Ravens’ Ramon Harewood: From Barbados to Baltimore

Greg Bianco, wtop.com

Owings Mills, Md. – Each player’s journey to the NFL is unique in its own right. From being raised by a single mother and living on the streets to fighting through near life-threatening injuries in a gang hit, no single travel is transcendent.

But what if your hometown were in a foreign country where the idea of football is one that uses feet?

Ramon Harewood was born and raised in St. Michael, Barbados, a vastly different place to call home compared to Baltimore.

“It’s home. It’s an easy-going lifestyle,” Harewood said of St. Michael. “It is a slower pace of life.”

Aside from being a popular tourist destination, Barbados is home to about 275,000 people on an island about one-sixth the size of Rhode Island. For a local comparison, Baltimore and the District each have more than 600,000 residents.

Harewood isn’t the only young rising star from St. Michael. Pop singer Rihanna, a year younger than Harewood, grew up in St. Michael before her career took flight. The two don’t know each other, but on a rather small island, they were bound to run into each other.

“You’re in the same age group. You go to the same places, and you pretty much see the same people over and over,” Harewood said. “I have seen her play a couple of times.”

The now 25-year-old didn’t learn the American style of football until he attended Morehouse College, a historically black Atlanta college more renowned for educating Dr. Martin Luther King, Jr., Spike Lee and Samuel L. Jackson than for training professional athletes.

In St. Michael, even at an early age, Harewood was a standout multi-sport athlete, including in the game of rugby.

“I won’t say playing rugby helped me, but it adds to my athletic ability,” he said.

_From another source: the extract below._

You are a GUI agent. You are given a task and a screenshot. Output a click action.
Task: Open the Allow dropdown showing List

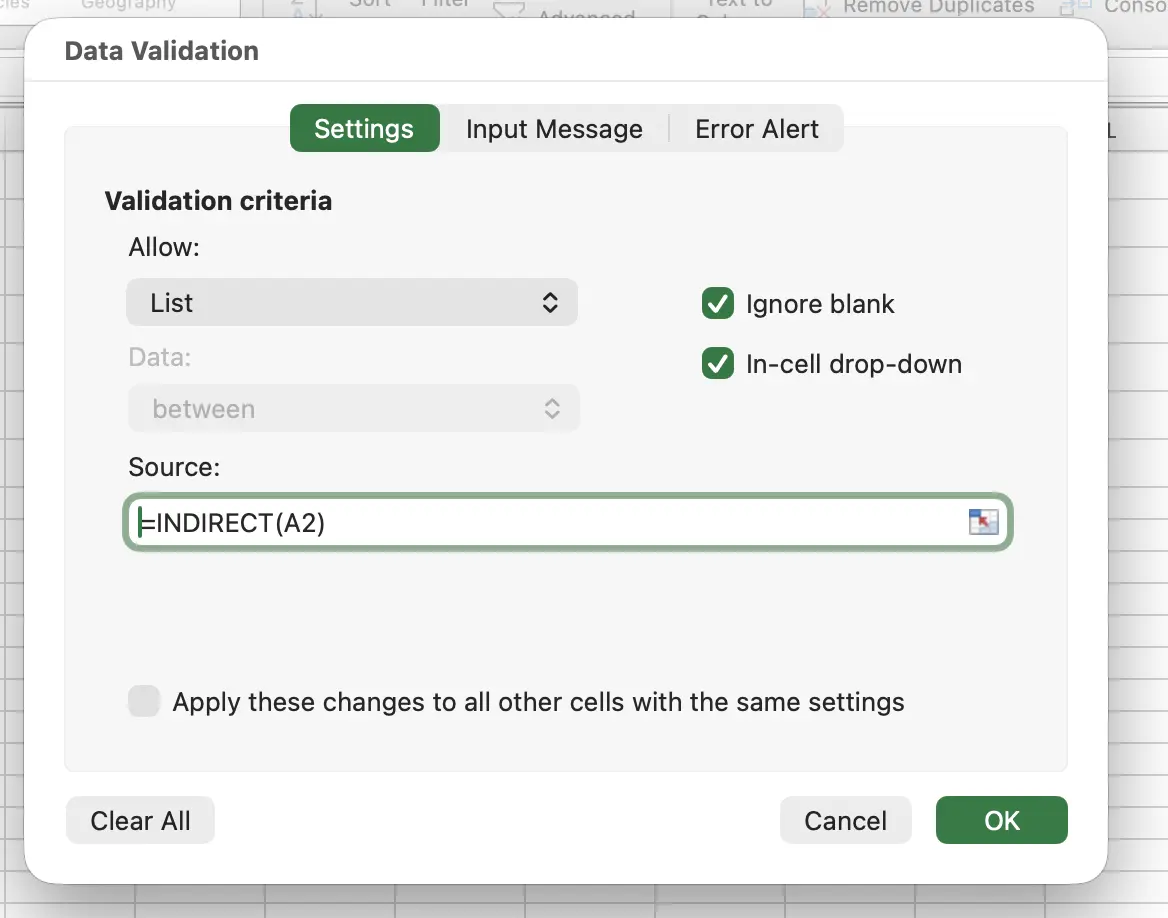(352, 302)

Add volleyball to that list, too. At 6-foot-6-inches, any athlete would be a presence, but Harewood was a “front court specialist” who could block and spike near the net, traits that would certainly come in handy to play football.

The Ravens noticed his raw abilities and decided to pick the offensive lineman in the sixth round of the 2010 NFL draft. Injuries limited his playing time until this year. He has started the first five games of this season.

Now that he has had a chance to play, the hardest part he’s endured about playing football is “consistency, getting the same thing right over and over,” he said.

The best part?

“Having fun,” he said. “It’s a game, and the point of a game is to have fun.”